Webb revealed its first set of scientific images
On July 12, NASA released the first five scientific images captured by James Webb Space Telescope, which have exceeded expectations. The first image released was that of the galaxy cluster SMACS 0723. Showing bright stars in the foreground, a plethora of never seen examples of gravitational lensing, and revealing galaxies as they looked around 4.6 billion years ago, it is so far the deepest and sharpest infrared image of the distant universe ever taken by a telescope.
After the condensed deep field image, NASA revealed a transmission spectrum of an extremely hot gas giant, WASP-96 b, an exoplanet lying almost 1000 light years away. The spectrum containing 141 data points indicated the presence of water vapors in the planet’s atmosphere and also hinted that the planet has an atmospheric temperature of about 725°C.

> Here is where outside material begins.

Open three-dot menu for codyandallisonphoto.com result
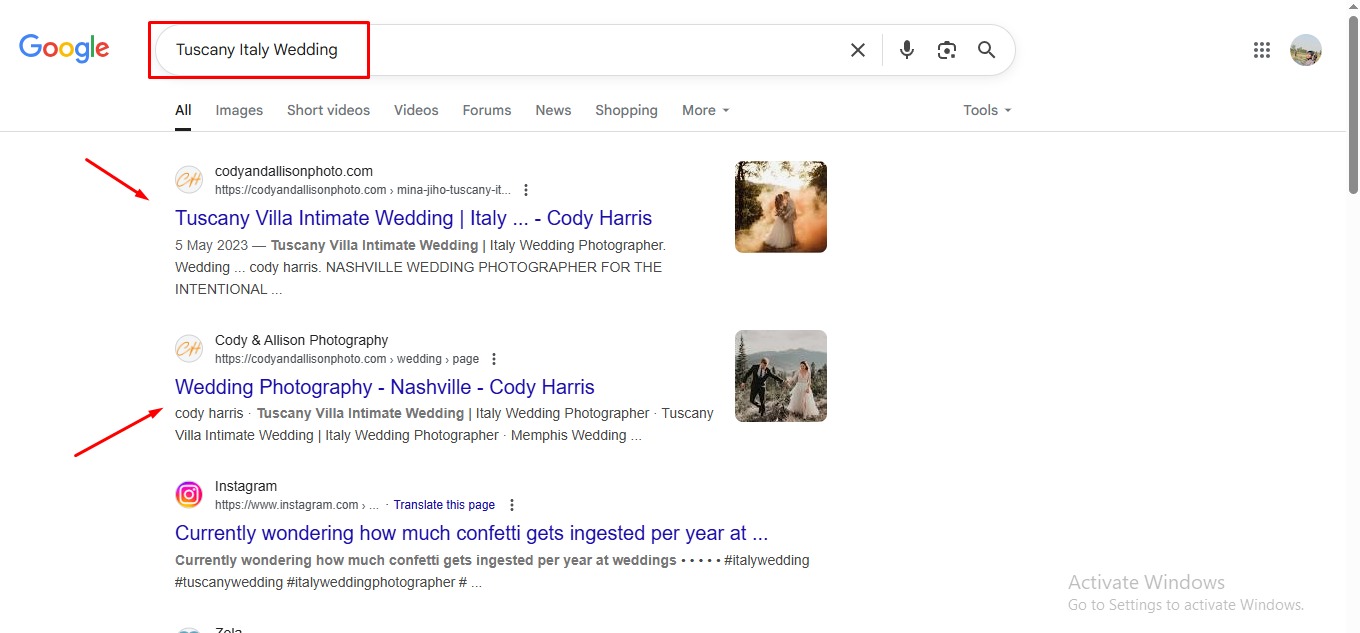Viewport: 1360px width, 633px height. [x=526, y=190]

The next image on the floor was a view of a dying star: the Southern Ring Nebula. And Webb didn’t reveal one but two images of this cosmic beauty, one taken with Near Infrared Camera (NIRCam) and the other with Mid-Infrared Instrument (MIRI). Like all other images taken with Webb, this one also overflew with details as it captured the hidden binary partner at the center of the nebula and highlighted a faraway galaxy seen edge-on in the background.
This was followed by the fourth image representing an enormous mosaic of Stephan’s Quintet, a visual collection of five galaxies captured by NIRCam and MIRI. Although this group is referred to as a quintet, only four galaxies can be seen close together, with the fifth, NGC 7320, lying in the foreground compared with the other four. This image contains over 150 million pixels and is constructed from almost 1,000 separate image files, covering about one-fifth of the Moon’s diameter. This makes it the largest astronomical image captured to date.
And last but not least, the fifth image was Webb’s version of a star-forming region in the Carina nebula. This spectacular image revealing previously invisible areas of stellar nurseries was taken with the joint forces of Webb’s Near-Infrared Camera and Mid Infrared instrument. Carina Nebula is a nearby star-forming region lying in the Milky Way at a distance of 7600 light years from us. This is the sharpest image of the majestic nebula.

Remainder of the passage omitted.